» **GIVEN EXERCISE 1**: In the records, from the start through the line containing "What do you see at coordinates (451, 609)", replace "Identify the location of" with "Point out" and leave everything else unchanged.
[START TEXT SHOWN]
Exporting XTM Files

Figure 4.2, “Exporting an XTM File with TM4J” shows the interacting objects in the process of exporting a topic map from TM4J. The input to the process is any object which implements the TopicMap interface and the output from the process is an XML file in the XTM 1.0 syntax which represents that topic map.

Figure 4.2. Exporting an XTM File with TM4J

Exporting an XTM File with TM4J

The process of exporting the XTM file is split between three separate, interoperating objects.

  1. The TopicMapWalker object is responsible for enumerating the objects contained in the topic map being written. Access to the topic map is provided through the TopicMap interface which is implemented by the TopicMapImpl class. It passes the results of the enumeration as topic map object start and end events using the TopicMapHandler interface.
  2. The XTMWriter object implements the TopicMapHandler interface and translates the start and end of the topic map objects encountered by the walker into XTM syntax and passes them to the ContentHandler interface.
  3. The XMLSerializer object implements the ContentHandler interface and formats and outputs the text of the XTM file.

Exporting a topic map requires multiple steps in the code. An export function must perform the following steps:

  1. Create a serialization object. The diagram shows the use of the class org.apache.xml.serialize.XMLSerializer, but any class which implements the org.xml.sax.ContentHandler interface may be used. Depending on the actual implementation used, there may be some steps required to initialize the serializer, such as specifying the output format and the file to be written.
  2. Create an XTMWriter object. The XTMWriter is connected to the serializer by calling the setContentHandler() method, passing the serializer as a parameter.
  3. [OPTIONAL] Configure the XTMWriter The XTMWriter supports a set of configuration properties as defined in the table below. To set a property, use the method setProperty(String, String) passing the method name as the first parameter and the property value as the second parameter. The XTMWriter class provides constants for each of the property names which are also listed in the table below.
  4. Create a TopicMapWalker object.The TopicMapWalker is connected to the XTMWriter by calling the setTopicMapHandler() function, passing the XTMWriter object as a parameter.
  5. Start the walk.The walk is started by calling the walk() function on the TopicMapWalker, passing the topic map to be saved in as a parameter.

Table 4.2. XTMWriter Configuration Properties

Property Name
Constant NameDescription
http://www.tm4j.org/tm4j/xtmwriter/asfragment
OPTION_WRITE_AS_FRAGMENT If the value of this property is "true", then the XTM will be written as an XML fragment. This means that no startDocument or endDocument SAX events will be generated. Use this setting to embedd the XTM within the event stream writing a wrapper document. The default value for this property is "false", meaning that startDocument and endDocument events will be generated.
[END TEXT SHOWN]
» **GIVEN EXERCISE 2**: For each statement, say whether the text on exporting XTM files agrees, and quote the words from it that decide the matter. (a) The XTMWriter is connected to the serializer through the setContentHandler() method. (b) The export process is divided between two objects. (c) The default value of the fragment property is "true".
[START GIVEN ENTRIES]
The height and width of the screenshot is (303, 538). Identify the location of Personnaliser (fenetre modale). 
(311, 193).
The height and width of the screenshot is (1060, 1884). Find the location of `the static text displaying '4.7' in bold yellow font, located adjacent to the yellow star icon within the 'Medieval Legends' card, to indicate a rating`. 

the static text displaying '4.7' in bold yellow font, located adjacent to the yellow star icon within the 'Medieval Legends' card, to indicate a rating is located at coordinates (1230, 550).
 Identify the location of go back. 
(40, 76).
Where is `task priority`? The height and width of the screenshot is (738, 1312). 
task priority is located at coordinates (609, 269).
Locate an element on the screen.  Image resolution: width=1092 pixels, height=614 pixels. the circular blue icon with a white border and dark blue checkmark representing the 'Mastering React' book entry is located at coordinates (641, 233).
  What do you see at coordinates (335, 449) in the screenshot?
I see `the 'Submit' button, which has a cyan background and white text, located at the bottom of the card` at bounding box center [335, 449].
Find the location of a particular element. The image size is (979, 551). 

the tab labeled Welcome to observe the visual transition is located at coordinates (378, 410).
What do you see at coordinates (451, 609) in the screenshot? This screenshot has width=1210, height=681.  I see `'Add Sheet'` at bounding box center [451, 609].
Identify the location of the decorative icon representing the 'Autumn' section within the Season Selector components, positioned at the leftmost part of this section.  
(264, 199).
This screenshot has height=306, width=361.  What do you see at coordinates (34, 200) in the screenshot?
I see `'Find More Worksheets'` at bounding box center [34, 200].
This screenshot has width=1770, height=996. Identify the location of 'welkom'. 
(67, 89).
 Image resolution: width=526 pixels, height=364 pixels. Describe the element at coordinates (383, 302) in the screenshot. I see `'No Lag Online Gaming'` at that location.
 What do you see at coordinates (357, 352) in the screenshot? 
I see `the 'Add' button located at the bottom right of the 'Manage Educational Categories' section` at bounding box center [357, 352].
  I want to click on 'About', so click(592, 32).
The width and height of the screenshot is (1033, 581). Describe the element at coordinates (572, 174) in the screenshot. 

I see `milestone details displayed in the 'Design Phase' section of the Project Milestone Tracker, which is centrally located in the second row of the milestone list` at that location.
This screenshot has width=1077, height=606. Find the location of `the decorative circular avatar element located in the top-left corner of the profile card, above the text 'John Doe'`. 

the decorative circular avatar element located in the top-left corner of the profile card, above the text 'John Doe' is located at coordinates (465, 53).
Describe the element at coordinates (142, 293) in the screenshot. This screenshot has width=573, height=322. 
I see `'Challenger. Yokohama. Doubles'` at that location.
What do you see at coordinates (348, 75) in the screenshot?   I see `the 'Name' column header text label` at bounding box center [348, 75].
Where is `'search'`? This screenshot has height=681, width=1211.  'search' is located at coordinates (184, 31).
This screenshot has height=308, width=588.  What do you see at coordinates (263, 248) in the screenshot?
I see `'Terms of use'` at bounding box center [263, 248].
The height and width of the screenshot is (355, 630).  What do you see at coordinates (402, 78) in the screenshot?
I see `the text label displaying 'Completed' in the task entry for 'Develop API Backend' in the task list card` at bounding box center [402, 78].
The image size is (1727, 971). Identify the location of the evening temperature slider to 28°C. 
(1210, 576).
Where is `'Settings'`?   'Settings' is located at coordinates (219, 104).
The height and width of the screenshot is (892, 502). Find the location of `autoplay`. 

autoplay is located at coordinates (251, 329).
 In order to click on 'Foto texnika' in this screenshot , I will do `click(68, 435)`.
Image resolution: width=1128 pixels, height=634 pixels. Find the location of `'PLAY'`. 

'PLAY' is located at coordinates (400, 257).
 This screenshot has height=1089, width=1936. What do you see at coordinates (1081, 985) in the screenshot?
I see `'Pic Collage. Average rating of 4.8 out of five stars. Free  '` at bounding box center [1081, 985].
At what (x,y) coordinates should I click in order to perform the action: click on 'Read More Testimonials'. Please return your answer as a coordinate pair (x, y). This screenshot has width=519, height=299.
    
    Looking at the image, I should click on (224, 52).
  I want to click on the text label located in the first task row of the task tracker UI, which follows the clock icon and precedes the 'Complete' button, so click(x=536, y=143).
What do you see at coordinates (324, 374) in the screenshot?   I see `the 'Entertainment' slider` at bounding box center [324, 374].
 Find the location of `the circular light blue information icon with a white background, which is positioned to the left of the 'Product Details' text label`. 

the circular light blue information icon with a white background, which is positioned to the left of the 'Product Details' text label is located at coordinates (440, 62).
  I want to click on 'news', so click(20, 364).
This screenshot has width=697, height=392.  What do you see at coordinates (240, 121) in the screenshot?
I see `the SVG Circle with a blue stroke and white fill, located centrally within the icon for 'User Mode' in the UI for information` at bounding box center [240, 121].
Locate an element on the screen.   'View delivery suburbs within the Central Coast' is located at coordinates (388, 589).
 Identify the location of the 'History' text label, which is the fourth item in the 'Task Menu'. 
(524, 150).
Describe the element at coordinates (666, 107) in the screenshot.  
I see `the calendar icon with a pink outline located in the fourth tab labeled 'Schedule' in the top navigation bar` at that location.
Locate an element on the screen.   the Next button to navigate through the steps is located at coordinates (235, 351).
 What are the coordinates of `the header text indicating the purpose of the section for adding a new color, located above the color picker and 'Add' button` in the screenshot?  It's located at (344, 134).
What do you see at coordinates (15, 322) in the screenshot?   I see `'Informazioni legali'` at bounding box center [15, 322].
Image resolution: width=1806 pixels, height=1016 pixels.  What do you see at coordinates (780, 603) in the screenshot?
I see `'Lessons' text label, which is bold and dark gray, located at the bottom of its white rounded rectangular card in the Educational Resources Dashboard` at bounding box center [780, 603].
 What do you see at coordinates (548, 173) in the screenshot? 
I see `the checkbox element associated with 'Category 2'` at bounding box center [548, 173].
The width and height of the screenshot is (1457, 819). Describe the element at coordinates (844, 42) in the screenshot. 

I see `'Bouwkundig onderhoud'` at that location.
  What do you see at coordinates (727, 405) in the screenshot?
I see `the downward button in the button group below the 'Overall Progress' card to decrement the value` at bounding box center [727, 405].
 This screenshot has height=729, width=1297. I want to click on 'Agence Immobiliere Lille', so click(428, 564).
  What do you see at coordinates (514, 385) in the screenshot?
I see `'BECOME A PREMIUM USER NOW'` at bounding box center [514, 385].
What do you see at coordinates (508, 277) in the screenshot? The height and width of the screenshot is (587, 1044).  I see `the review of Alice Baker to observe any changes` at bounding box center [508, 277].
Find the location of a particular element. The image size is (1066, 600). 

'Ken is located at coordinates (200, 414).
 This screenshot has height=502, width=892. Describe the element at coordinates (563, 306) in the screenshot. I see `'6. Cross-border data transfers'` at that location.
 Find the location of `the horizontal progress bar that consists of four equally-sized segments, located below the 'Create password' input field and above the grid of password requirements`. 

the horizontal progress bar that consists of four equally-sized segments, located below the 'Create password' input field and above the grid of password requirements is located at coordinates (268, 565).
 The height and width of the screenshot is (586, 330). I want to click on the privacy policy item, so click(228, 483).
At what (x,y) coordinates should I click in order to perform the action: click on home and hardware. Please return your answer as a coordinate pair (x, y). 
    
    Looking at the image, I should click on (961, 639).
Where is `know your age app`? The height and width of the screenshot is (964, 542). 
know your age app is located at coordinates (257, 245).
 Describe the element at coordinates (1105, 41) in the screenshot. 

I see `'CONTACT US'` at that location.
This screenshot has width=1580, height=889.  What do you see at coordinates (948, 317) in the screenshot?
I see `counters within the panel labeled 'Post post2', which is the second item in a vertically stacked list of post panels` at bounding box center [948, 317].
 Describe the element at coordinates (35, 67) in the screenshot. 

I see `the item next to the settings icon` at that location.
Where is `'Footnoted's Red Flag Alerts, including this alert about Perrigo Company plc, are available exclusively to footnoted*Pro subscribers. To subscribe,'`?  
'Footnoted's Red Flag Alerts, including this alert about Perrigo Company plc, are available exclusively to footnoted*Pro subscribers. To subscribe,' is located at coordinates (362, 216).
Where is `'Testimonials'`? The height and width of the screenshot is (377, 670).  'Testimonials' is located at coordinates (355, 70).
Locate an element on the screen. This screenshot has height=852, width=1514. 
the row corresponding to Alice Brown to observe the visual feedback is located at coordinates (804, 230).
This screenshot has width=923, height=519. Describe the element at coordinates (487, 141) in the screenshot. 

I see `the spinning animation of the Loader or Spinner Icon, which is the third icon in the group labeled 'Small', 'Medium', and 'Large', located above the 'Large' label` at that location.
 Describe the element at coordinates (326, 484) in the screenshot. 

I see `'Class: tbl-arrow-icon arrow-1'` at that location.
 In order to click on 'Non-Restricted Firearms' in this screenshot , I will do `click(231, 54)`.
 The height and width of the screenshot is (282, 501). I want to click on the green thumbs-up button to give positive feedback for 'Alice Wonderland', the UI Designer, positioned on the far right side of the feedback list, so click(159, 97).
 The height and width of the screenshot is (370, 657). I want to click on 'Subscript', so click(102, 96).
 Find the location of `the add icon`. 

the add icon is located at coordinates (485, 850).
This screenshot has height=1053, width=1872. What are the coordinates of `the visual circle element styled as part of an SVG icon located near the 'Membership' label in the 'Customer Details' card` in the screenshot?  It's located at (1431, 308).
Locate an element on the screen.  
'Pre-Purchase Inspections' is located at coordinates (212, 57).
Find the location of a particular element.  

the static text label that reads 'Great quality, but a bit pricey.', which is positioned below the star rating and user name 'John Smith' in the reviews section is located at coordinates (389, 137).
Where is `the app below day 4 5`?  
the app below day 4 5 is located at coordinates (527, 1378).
[END GIVEN ENTRIES]
» **RIGHT ANSWER 1**:
The height and width of the screenshot is (303, 538). Point out Personnaliser (fenetre modale). 
(311, 193).
The height and width of the screenshot is (1060, 1884). Find the location of `the static text displaying '4.7' in bold yellow font, located adjacent to the yellow star icon within the 'Medieval Legends' card, to indicate a rating`. 

the static text displaying '4.7' in bold yellow font, located adjacent to the yellow star icon within the 'Medieval Legends' card, to indicate a rating is located at coordinates (1230, 550).
 Point out go back. 
(40, 76).
Where is `task priority`? The height and width of the screenshot is (738, 1312). 
task priority is located at coordinates (609, 269).
Locate an element on the screen.  Image resolution: width=1092 pixels, height=614 pixels. the circular blue icon with a white border and dark blue checkmark representing the 'Mastering React' book entry is located at coordinates (641, 233).
  What do you see at coordinates (335, 449) in the screenshot?
I see `the 'Submit' button, which has a cyan background and white text, located at the bottom of the card` at bounding box center [335, 449].
Find the location of a particular element. The image size is (979, 551). 

the tab labeled Welcome to observe the visual transition is located at coordinates (378, 410).
What do you see at coordinates (451, 609) in the screenshot? This screenshot has width=1210, height=681.  I see `'Add Sheet'` at bounding box center [451, 609].

» **RIGHT ANSWER 2**:
(a) Yes: "The XTMWriter is connected to the serializer by calling the setContentHandler() method, passing the serializer as a parameter."
(b) No: "The process of exporting the XTM file is split between three separate, interoperating objects."
(c) No: "The default value for this property is "false", meaning that startDocument and endDocument events will be generated."